Ее темные очки уставились на меня, как глаза лемура.
– При чем тут деньги. Сделаю, конечно.
– Вагон этот настоящий. Больше семидесяти лет ему. Железнодорожники говорят, что в нем ездил царь. Потом Петр Врангель. А в Отечественную – Рокоссовский, – сказала она. – Очень хочу снять кино про то время, когда ездил в этом вагоне царь.
– Вот как? – Я удивился и не знал, что сказать. Удивился более всего тому, что она мне, малознакомому человеку, говорит о чем-то сокровенном. А как у них, у киношников, принято реагировать на подобные сообщения? Согласно кивать? Говорить, что это гениальная идея? Иронизировать?
– Давайте сниму ваш портрет, – сказал я. – Пока Филимонов не приехал.
– Мой портрет? А зачем?
– Мне директор приказал. Вас снять, оператора и актеров. Не только в работе, но и просто портреты. Отдельные.

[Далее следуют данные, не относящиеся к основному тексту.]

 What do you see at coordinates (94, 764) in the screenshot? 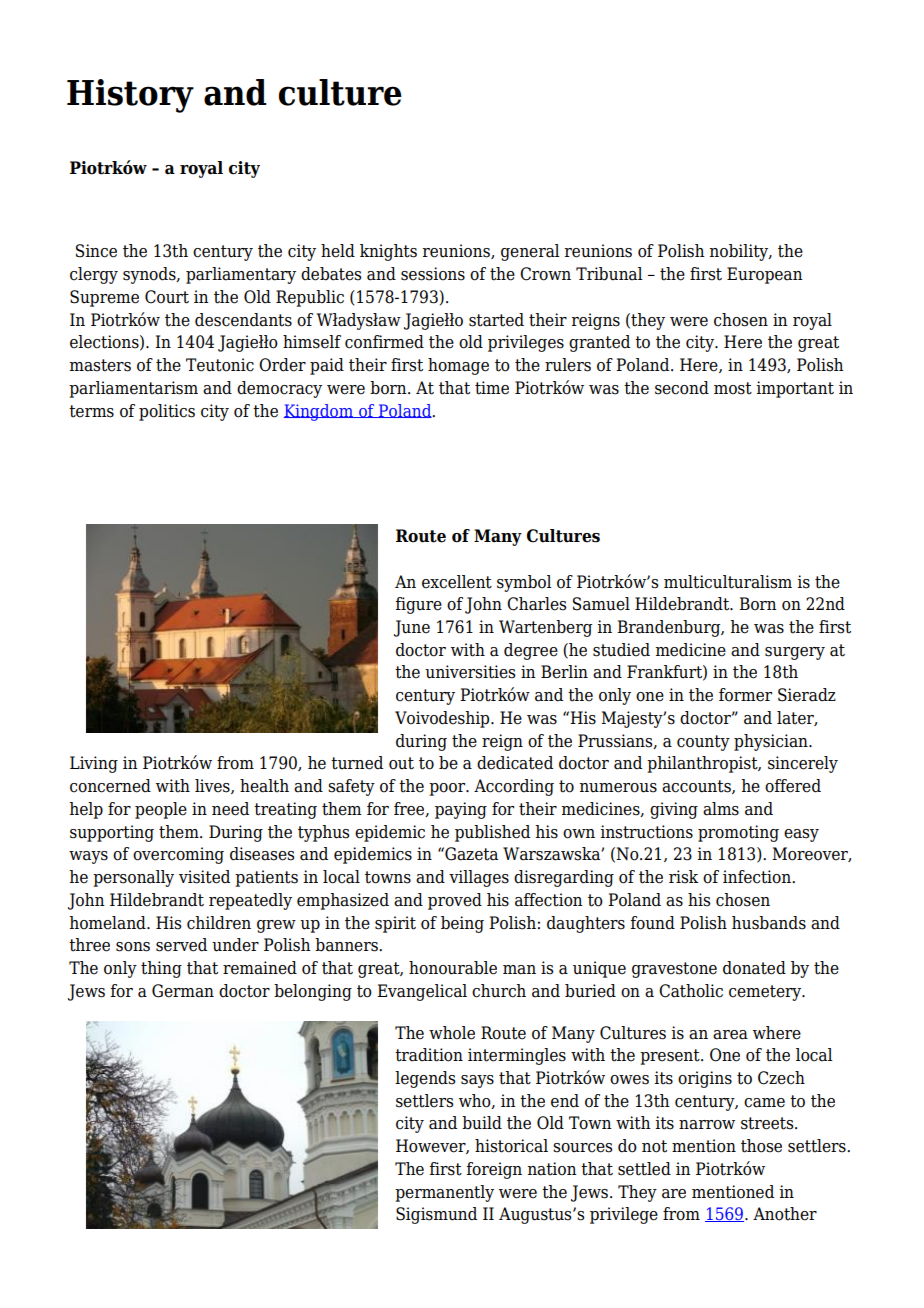
I see `Living` at bounding box center [94, 764].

– Терпеть не могу сниматься, – она повернулась, чтобы уйти.
– Постойте, – взмолился я, – мне правда нужно. А потом не будет времени. Послушайте, я сниму вас на фоне этого вагона. Получите и себя и вагон в одном кадре.
– Мне нужен только вагон.
– А дирекции – вы!
– Пошла она, эта дирекция!
– Раз так, не получите вагон.
– Шантаж.
– Именно.
– Какой вы упрямый.
– Это моя работа.
– Черт с вами – и она направилась к вагону. – Только быстро.
– Снимите очки, – приказал я, настраивая аппарат.
– Еще чего!
– Послушайте, ну что это за портрет в темных очках? А зеркало души? Нужны глаза, иначе портрета не получится.
Зеркало души, наверное, ее убедило. Она вздохнула и сняла очки, прицепив их оглоблей за ворот пуловера. Часто заморгала. Без очков ее темные глаза оказались подслеповатыми и беспомощными.
– Поехали, – сказал я. – Вы мне рассказывайте что хотите, а я буду снимать. Потом выберем, что получше. Расскажите, почему вы хотите делать кино про Первую мировую.